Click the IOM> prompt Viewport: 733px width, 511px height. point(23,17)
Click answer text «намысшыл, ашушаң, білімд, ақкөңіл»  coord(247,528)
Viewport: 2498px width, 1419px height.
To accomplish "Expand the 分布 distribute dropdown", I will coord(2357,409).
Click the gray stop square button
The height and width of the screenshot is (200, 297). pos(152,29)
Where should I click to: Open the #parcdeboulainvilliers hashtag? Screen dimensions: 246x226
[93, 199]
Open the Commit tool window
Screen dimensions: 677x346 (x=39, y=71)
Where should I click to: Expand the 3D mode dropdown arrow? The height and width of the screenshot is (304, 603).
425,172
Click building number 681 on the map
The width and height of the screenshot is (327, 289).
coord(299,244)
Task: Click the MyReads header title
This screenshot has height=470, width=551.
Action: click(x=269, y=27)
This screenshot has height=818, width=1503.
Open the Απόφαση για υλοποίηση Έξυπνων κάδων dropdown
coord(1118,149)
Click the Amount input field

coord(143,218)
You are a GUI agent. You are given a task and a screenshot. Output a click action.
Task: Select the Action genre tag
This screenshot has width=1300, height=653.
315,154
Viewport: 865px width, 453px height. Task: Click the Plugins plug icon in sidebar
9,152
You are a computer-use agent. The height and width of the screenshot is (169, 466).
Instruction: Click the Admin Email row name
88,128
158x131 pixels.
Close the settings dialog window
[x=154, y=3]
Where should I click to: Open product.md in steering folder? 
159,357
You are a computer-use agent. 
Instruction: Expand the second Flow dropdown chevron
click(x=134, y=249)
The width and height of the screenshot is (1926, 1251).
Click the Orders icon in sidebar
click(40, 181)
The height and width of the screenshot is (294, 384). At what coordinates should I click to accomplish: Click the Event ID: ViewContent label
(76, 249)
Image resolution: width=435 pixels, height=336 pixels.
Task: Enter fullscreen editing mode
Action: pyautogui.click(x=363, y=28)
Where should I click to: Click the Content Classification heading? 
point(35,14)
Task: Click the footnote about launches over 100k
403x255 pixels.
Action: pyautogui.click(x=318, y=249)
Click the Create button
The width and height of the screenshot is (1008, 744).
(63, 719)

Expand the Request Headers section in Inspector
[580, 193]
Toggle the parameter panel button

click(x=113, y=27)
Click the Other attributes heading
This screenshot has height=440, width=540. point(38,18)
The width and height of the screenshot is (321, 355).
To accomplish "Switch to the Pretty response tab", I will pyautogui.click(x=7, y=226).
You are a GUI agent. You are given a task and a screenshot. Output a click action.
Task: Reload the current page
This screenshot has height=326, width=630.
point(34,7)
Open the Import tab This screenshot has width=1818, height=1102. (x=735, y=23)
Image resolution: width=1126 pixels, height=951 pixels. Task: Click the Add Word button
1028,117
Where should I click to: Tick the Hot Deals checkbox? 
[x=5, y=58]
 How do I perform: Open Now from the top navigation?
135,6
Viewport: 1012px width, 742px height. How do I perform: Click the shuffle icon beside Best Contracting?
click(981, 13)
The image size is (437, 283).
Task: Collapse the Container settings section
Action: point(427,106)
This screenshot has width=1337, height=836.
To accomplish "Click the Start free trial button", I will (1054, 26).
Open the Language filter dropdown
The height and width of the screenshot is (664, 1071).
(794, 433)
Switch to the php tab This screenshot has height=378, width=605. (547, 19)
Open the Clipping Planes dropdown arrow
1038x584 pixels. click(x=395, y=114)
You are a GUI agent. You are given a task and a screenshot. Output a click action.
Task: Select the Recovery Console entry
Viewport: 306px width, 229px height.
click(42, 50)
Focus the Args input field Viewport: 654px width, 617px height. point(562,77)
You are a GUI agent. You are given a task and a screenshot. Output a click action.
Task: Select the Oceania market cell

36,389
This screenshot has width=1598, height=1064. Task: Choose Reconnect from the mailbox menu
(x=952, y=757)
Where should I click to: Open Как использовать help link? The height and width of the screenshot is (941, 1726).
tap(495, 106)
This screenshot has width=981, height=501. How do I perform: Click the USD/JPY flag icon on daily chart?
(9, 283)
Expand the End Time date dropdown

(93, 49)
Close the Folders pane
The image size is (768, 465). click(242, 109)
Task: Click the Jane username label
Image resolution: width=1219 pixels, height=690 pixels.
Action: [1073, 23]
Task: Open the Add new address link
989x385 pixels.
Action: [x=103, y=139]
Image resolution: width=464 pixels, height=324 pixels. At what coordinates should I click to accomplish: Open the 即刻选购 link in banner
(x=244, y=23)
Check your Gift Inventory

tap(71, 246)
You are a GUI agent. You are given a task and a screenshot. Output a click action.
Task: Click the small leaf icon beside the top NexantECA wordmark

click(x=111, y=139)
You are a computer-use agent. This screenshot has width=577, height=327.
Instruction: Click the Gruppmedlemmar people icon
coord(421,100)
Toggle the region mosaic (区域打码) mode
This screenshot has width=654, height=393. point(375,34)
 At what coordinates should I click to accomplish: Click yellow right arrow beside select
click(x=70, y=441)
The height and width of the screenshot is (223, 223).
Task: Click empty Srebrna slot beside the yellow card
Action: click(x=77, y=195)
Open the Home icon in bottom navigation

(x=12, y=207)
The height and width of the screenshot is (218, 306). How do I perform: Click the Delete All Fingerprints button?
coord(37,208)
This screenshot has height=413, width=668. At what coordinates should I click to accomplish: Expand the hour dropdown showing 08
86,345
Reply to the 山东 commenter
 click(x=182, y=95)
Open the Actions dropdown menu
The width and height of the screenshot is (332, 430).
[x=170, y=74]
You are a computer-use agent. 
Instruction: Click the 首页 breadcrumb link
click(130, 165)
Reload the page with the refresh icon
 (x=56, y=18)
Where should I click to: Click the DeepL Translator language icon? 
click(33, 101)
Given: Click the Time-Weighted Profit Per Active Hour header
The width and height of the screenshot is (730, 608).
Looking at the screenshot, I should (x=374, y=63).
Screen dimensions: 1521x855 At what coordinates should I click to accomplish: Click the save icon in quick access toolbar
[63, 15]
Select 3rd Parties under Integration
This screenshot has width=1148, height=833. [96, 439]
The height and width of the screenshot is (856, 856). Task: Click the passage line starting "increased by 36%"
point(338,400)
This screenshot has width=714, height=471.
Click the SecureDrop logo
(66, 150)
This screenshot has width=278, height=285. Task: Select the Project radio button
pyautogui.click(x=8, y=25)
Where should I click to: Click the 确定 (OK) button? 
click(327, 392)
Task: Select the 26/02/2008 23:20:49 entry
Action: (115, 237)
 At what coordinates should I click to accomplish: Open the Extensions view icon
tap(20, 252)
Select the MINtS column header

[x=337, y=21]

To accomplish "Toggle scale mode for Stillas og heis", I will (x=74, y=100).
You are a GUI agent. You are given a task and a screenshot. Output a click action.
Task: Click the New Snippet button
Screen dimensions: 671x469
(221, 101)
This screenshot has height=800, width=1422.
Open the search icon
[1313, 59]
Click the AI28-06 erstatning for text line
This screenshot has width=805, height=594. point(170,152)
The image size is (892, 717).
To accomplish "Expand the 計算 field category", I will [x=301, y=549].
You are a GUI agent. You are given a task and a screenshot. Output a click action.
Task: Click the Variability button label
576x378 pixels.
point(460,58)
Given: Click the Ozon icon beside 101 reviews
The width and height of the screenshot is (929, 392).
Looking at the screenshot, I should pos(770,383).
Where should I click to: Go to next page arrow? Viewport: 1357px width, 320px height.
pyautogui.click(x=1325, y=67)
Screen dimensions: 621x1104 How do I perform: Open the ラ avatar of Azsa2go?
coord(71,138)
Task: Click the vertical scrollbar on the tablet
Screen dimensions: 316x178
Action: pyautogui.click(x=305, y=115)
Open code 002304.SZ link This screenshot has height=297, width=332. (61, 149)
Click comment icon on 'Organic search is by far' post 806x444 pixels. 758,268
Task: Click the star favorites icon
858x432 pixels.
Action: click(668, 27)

══════

What the task asks: Render the rows as a numbered list, from the first line up to and including the line containing "Screen dimensions: 677x346 (x=39, y=71)", leaving out any blank lines.

Result for this task:
1. Click the IOM> prompt Viewport: 733px width, 511px height. point(23,17)
2. Click answer text «намысшыл, ашушаң, білімд, ақкөңіл»  coord(247,528)
3. Viewport: 2498px width, 1419px height.
4. To accomplish "Expand the 分布 distribute dropdown", I will coord(2357,409).
5. Click the gray stop square button
6. The height and width of the screenshot is (200, 297). pos(152,29)
7. Where should I click to: Open the #parcdeboulainvilliers hashtag? Screen dimensions: 246x226
8. [93, 199]
9. Open the Commit tool window
10. Screen dimensions: 677x346 (x=39, y=71)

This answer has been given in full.